Shown below is a sample record from the BatchStatus
model.
(Audit fields removed for clarity)
{
"_id" : ObjectId("5b04e87a09e96cfc3263f744"),
"fileRecordData" : {
"fileName" : "test/1k.txt",
"rec" : "100000000000000000000000000000000000000 100000000000000000000000000000000000000",
"recId" : 1
},
"payload" : {
"json" : {
"key" : "100000000000000000000000000000000000000",
"value" : "100000000000000000000000000000000000000"
}
},
"requestOpts" : {
"url" : "http://localhost:3000/api/Literals?access_token=5rnPFnR5OejYI2OQffxnGpgjr3OVgYQQfe5uDEnxqBEhz2MmkN00b6rGSqnCGgUo",
"method" : "POST",
"body" : {
"key" : "100000000000000000000000000000000000000",
"value" : "100000000000000000000000000000000000000"
},
"json" : true,
"timeout" : 10000,
"jar" : true,
"headers" : {
"Cookie" : "Content-Type=application/json; charset=encoding; Accept=application/json",
"custom-header1" : "custom-header-value1",
"custom-header2" : "custom-header-value2"
}
},
"response" : {
"error" : {
"name" : "ValidationError",
"status" : 422,
"message" : "The `Literal` instance is not valid.

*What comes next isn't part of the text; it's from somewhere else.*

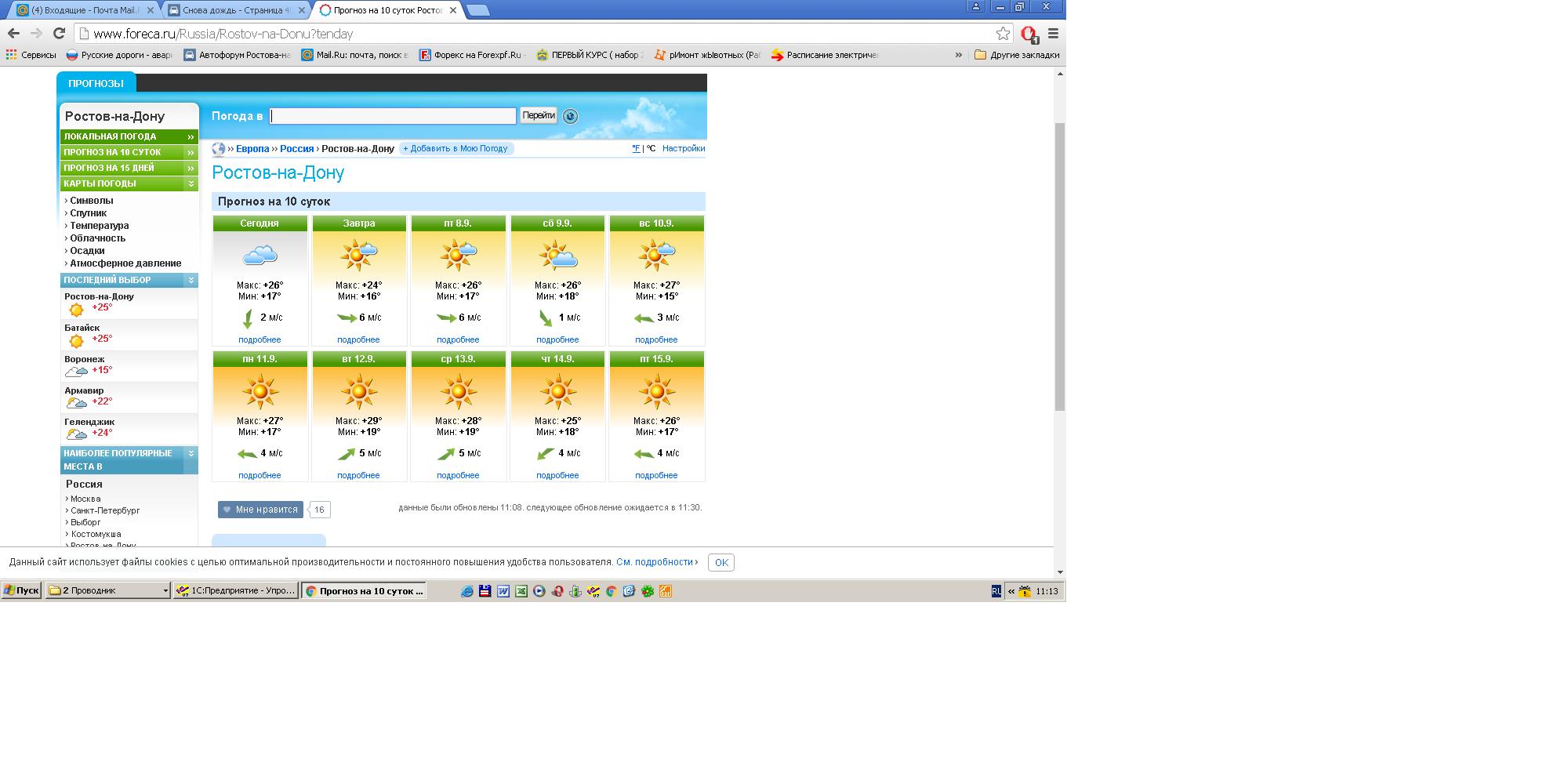Open the Chrome hamburger menu
This screenshot has width=1568, height=784.
point(1053,34)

Details: `key` duplicate value exist - data already exists (value: \"1000000000000000000000000...000\").",
"statusCode" : 422
}
},
"statusText" : "FAILED",
"statusCode" : 422,
"error" : {
"error" : {
"name" : "ValidationError",
"status" : 422,
"message" : "The `Literal` instance is not valid. Details: `key` duplicate value exist - data already exists (value: \"1000000000000000000000000...000\").",
"statusCode" : 422
}
}
}
Sample BatchRun record
A run of the processFile()
function also inserts a summary record (one record for the complete run, which is for one data-file) into the BatchRun
model.
Shown below is a sample record from the BatchRun
model.
(Audit fields removed for clarity)
{
"_id" : "1b709e40-8357-4557-80ee-7e0039f722fc",
"startTimeMillis" : 1527047662856,
"startTime" : "2018-05-23T03:54:22.856Z",
"filePath" : "test/1k.txt",
"options" : {
"ctx" : {
"username" : "judith",
"password" : "Edge@2017$",
"tenantId" : "/default",
"access_token2" : "6wz8nE9BqO32VGDqGcvt14fPwjuJJMBDjXW07d5nxmqtBNR5OjGJj1TsuEXVdogC" // 'access_token2' is obtained by the batch-processing module by login using user credentials
}, // A client-provided access token would be under 'access_token'
"appBaseURL" : "http://localhost:3000",
"modelAPI" : "/api/Literals",
"method" : "POST",
"headers" : {
"custom-header1" : "custom-header-value1",
"custom-header2" : "custom-header-value2"
}
},
"endTimeMillis" : 1527047688774,
"endTime" : "2018-05-23T03:54:48.774Z",
"durationMillis" : 25918,
"totalRecordCount" : 1000,
"successCount" : 550,
"failureCount" : 450
}
Builtin Parsers
The oe-Cloud batch-processing module includes the following parsers which can be used OTB with minimal configuration:
- CSV Parser
- FW (Fixed Width) Parser
These Parsers provide the onEachRecord
function that needs to be part of the jobService
object, which in turn is passed to the processFile
function.
(See sample usage above to understand how these objects and functions are used)
CSV Parser
- The CSV Parser can be used to parse CSV (Comma Separated Value) data files, and also other delimited files by appropriately configuring the parser.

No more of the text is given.